### PROBLEM REQUIREMENTS
Read the lines below. Copy out any that hold the string "computer".
INPUT RECORDS: Begin
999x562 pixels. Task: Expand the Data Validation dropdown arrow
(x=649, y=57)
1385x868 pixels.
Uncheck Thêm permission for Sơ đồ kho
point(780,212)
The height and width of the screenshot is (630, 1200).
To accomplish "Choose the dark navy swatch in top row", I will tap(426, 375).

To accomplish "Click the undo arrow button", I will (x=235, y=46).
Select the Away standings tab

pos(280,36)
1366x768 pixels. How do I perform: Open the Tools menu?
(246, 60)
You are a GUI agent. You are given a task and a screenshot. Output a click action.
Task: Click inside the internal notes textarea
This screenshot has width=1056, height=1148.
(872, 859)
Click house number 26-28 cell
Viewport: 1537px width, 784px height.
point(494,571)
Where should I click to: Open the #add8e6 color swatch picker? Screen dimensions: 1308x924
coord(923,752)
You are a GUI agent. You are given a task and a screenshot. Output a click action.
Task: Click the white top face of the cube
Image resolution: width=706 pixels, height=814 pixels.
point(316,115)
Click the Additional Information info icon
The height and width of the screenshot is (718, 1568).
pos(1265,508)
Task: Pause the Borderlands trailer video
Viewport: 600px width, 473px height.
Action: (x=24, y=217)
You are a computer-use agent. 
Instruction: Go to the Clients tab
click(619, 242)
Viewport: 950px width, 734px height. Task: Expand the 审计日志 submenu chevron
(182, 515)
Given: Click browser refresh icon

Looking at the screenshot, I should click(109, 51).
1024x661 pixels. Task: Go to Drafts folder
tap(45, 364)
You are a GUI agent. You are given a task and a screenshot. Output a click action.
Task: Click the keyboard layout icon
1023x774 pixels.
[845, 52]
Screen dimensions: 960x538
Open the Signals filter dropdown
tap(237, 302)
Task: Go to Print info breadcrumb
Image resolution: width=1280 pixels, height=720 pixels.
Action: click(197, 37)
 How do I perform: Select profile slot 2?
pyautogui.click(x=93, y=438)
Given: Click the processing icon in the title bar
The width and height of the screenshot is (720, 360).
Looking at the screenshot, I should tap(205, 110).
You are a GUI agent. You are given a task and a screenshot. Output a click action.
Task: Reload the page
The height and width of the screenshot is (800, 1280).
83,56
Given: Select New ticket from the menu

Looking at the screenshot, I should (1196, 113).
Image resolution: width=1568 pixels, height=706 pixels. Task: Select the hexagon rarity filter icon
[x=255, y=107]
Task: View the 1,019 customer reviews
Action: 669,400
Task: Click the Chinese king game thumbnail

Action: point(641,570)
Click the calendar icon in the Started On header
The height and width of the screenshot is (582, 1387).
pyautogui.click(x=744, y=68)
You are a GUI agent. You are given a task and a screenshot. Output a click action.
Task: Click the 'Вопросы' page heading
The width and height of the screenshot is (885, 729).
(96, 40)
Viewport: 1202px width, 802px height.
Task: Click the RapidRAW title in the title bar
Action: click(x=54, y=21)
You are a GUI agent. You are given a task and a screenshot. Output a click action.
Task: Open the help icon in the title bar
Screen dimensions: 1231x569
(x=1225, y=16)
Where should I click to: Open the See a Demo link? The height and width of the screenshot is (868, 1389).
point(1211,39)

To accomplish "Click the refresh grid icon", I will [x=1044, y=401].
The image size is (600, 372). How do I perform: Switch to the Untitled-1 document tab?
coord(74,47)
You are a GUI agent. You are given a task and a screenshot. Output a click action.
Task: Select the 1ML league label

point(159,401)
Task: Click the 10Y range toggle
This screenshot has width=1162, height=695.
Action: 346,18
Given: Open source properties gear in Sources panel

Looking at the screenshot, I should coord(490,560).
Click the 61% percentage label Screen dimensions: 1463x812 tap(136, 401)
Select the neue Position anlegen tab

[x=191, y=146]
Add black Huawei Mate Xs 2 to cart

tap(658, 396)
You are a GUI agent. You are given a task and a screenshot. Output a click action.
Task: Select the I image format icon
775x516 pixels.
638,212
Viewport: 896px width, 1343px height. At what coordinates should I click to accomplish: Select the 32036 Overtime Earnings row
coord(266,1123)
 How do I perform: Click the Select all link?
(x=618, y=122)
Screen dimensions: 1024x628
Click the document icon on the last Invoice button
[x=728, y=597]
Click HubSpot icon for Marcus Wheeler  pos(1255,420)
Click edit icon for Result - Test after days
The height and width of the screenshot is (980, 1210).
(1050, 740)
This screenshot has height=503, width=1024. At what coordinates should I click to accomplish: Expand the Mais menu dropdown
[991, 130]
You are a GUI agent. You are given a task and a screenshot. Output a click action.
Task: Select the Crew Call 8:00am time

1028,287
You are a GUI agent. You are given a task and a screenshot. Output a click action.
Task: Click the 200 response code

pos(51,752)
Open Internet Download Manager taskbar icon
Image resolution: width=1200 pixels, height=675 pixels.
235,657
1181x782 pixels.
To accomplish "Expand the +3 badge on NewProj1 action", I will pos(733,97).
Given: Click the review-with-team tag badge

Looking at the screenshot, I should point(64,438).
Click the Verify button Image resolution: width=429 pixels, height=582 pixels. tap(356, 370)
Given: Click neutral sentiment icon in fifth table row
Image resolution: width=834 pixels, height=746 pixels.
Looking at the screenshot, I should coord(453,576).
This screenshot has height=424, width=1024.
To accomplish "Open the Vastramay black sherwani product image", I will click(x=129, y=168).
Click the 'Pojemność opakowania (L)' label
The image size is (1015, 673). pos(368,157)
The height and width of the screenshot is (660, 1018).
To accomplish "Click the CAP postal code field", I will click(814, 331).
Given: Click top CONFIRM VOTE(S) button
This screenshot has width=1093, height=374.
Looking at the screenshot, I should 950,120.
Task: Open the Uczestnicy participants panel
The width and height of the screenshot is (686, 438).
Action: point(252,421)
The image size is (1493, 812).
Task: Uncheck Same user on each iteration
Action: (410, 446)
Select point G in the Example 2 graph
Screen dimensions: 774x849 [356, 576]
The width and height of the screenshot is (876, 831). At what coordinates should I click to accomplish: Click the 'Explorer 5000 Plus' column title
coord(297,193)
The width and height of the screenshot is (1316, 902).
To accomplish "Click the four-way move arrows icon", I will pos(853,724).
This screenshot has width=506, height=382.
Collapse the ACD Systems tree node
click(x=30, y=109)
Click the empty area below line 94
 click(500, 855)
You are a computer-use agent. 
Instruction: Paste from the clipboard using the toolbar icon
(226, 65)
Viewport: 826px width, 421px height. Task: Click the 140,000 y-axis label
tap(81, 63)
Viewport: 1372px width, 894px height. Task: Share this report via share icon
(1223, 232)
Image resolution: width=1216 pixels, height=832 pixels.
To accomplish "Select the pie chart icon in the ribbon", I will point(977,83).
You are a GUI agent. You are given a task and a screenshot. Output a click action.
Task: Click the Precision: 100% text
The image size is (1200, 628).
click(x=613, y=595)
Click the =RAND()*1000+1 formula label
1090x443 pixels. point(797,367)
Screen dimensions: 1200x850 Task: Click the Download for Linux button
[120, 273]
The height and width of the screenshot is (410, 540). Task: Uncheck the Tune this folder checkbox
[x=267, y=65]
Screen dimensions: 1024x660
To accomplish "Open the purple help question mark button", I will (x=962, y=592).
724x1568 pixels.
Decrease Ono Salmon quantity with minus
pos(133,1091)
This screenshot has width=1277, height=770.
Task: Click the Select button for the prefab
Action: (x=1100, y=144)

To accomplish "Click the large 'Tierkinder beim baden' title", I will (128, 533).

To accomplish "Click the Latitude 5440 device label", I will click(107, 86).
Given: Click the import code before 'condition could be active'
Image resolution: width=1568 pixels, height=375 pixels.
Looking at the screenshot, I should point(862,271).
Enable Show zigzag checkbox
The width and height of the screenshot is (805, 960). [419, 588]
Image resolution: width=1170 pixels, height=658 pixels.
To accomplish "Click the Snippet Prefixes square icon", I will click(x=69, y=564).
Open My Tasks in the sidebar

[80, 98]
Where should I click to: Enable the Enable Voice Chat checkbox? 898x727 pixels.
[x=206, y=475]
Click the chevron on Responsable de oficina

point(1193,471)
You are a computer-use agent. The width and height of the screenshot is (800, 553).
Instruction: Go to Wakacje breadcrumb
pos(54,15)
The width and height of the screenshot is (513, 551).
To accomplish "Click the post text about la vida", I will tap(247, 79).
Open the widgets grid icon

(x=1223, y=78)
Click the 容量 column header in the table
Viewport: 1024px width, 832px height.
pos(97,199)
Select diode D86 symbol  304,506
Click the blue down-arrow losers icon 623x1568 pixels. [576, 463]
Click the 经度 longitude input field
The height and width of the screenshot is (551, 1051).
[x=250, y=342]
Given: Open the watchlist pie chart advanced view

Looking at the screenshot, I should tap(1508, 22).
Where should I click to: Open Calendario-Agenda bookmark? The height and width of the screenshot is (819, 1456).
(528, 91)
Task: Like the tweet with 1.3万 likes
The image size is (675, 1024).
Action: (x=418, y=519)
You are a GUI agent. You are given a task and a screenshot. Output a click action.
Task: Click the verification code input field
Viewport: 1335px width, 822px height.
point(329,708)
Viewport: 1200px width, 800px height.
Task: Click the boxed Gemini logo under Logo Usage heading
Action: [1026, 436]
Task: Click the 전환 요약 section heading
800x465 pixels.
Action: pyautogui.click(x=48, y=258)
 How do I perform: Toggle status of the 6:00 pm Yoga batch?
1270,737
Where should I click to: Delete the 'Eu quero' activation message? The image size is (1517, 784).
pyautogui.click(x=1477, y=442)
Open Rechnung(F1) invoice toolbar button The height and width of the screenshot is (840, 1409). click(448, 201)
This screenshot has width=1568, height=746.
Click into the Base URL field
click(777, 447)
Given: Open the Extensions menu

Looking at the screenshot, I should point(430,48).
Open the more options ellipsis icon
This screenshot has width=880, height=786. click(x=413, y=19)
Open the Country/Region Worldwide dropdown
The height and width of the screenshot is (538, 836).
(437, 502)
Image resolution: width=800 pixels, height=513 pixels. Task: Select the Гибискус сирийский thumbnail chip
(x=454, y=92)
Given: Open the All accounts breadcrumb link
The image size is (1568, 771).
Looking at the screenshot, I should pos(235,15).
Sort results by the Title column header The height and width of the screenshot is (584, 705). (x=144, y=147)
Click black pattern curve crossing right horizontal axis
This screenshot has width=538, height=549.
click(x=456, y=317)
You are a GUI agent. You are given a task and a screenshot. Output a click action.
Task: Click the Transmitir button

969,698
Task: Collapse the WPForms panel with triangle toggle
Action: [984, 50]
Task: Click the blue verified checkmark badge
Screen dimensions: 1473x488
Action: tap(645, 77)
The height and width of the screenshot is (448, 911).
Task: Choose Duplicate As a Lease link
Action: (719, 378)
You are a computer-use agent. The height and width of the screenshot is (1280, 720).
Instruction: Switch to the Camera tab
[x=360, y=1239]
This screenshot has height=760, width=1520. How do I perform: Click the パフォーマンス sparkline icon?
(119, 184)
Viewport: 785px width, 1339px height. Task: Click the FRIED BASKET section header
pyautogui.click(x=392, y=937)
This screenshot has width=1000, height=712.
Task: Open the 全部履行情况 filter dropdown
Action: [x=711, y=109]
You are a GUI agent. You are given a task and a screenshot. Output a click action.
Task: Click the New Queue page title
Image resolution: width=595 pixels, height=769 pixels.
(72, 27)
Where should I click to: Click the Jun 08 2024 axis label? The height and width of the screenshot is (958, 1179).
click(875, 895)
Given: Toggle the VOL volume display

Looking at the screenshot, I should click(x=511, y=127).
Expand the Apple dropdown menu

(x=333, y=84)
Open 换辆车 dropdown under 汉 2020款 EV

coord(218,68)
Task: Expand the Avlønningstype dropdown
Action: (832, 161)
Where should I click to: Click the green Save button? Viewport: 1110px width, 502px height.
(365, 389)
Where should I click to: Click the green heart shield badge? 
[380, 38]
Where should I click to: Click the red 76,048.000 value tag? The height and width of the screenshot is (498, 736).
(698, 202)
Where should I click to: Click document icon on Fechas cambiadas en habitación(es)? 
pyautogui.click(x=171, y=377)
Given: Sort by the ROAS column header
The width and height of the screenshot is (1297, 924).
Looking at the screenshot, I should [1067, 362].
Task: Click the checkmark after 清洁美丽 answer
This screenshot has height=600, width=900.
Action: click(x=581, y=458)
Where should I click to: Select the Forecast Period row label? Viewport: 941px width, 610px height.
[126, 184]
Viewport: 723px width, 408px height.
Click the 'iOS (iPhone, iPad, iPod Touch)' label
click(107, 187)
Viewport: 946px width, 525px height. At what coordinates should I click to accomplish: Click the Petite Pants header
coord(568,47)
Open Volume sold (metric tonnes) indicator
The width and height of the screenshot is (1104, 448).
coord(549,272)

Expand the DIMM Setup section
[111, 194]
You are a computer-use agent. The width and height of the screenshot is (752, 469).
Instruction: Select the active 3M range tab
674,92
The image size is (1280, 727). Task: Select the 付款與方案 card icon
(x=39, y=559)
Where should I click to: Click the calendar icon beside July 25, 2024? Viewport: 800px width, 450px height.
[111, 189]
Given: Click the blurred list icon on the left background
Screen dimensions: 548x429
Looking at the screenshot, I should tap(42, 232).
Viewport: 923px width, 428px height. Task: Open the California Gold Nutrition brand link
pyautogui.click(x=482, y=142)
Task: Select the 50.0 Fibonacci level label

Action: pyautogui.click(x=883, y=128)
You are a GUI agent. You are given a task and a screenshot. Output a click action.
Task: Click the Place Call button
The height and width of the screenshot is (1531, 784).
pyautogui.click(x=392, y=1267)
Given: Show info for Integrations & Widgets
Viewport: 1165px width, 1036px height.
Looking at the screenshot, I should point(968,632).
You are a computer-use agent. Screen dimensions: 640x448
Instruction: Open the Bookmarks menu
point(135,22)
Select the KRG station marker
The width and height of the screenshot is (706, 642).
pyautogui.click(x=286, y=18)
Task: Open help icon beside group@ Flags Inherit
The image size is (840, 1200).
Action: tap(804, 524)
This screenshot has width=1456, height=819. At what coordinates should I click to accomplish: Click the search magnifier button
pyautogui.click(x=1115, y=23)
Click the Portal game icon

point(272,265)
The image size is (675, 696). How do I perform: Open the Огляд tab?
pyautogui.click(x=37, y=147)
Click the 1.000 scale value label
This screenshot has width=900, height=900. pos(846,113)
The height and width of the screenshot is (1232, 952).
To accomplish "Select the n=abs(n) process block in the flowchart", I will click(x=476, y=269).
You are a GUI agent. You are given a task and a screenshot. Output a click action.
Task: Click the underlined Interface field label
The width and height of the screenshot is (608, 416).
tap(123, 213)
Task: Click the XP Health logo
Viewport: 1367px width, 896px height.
INPUT RECORDS: End
### OUTPUT OF THE EXERCISE
You are a computer-use agent. 
You are a computer-use agent. 
You are a computer-use agent. The width and height of the screenshot is (800, 553).
You are a computer-use agent. The height and width of the screenshot is (1280, 720).
You are a computer-use agent. The width and height of the screenshot is (752, 469).
You are a computer-use agent. Screen dimensions: 640x448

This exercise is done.